*** DATASET EXTRACT ***
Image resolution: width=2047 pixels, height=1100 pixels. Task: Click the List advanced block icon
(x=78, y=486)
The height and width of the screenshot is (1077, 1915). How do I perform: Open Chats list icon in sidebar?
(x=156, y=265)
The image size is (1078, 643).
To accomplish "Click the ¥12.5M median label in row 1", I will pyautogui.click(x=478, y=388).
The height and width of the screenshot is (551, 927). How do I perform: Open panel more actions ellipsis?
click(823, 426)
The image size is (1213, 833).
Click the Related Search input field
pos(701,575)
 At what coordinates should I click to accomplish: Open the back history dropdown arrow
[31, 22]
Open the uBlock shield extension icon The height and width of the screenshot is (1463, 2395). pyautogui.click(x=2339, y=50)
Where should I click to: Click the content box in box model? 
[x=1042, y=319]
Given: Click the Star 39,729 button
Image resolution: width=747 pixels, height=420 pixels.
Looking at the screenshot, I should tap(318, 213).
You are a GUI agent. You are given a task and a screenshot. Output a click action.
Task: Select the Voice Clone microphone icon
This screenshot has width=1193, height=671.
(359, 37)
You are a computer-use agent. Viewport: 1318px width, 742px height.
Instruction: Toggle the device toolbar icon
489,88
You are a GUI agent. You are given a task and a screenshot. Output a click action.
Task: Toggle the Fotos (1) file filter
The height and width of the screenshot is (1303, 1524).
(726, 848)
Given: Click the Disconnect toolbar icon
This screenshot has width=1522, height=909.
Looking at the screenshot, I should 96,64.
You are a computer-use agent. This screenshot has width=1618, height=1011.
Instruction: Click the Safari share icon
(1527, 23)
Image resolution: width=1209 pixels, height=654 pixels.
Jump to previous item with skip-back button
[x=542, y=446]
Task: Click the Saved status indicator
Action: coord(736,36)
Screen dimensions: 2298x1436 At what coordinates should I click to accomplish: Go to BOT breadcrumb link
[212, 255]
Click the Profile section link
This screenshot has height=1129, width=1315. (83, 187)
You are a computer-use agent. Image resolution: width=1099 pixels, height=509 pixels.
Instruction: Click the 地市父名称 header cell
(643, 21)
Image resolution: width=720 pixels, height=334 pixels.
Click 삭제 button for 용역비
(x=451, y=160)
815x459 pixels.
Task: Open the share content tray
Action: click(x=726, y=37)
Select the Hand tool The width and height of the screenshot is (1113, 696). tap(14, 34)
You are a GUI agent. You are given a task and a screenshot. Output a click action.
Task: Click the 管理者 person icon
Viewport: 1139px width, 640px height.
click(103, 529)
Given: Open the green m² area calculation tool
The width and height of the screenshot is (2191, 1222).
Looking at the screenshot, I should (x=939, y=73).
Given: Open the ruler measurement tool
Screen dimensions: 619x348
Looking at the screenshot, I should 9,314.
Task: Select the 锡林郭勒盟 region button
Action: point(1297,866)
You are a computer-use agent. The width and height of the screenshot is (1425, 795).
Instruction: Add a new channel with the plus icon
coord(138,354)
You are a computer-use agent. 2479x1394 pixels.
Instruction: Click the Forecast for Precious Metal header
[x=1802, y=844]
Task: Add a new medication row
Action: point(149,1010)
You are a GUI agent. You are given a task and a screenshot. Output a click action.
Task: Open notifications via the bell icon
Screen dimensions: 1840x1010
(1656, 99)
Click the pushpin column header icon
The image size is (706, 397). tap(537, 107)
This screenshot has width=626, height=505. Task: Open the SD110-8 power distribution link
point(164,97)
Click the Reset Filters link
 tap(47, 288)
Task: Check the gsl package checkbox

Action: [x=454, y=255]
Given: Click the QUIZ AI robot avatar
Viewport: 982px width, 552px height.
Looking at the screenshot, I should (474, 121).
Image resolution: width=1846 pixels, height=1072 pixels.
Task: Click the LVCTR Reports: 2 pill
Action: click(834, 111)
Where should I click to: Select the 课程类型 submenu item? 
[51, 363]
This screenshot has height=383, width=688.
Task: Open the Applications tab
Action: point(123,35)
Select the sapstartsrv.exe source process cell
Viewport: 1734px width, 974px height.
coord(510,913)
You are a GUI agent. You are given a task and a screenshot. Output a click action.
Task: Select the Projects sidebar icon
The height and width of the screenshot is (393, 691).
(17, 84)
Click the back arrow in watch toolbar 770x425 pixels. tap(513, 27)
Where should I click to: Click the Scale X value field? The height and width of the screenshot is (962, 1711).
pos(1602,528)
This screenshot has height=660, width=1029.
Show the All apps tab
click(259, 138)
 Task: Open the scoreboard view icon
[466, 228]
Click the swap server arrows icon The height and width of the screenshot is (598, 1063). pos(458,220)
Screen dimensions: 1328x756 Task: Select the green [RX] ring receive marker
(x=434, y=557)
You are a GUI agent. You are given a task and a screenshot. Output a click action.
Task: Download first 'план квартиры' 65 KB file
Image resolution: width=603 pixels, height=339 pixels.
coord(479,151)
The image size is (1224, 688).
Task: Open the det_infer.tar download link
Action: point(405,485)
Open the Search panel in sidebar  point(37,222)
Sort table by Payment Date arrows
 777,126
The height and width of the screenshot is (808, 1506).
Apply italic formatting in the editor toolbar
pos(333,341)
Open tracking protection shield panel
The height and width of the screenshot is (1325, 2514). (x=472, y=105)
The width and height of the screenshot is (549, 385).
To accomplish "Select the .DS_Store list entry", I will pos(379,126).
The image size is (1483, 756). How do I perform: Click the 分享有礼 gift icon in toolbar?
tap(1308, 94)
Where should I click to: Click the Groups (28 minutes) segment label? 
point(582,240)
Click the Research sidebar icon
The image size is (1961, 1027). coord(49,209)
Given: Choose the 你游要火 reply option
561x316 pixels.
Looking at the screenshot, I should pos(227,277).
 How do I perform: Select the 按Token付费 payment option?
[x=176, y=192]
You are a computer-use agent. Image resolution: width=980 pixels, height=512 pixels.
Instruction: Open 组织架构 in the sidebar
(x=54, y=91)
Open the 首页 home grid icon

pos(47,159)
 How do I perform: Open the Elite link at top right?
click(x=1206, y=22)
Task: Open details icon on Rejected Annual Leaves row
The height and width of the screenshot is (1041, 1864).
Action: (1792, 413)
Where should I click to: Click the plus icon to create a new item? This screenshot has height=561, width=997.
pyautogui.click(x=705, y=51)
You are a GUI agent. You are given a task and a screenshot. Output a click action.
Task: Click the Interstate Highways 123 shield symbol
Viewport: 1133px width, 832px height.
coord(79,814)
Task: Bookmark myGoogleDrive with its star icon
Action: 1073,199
*** End of DATASET EXTRACT ***
▶ WHAT YOU SHOULD DO
Tallying every line that holds the string "computer", report the total for the records and nothing else.

▶ TASK ANSWER
6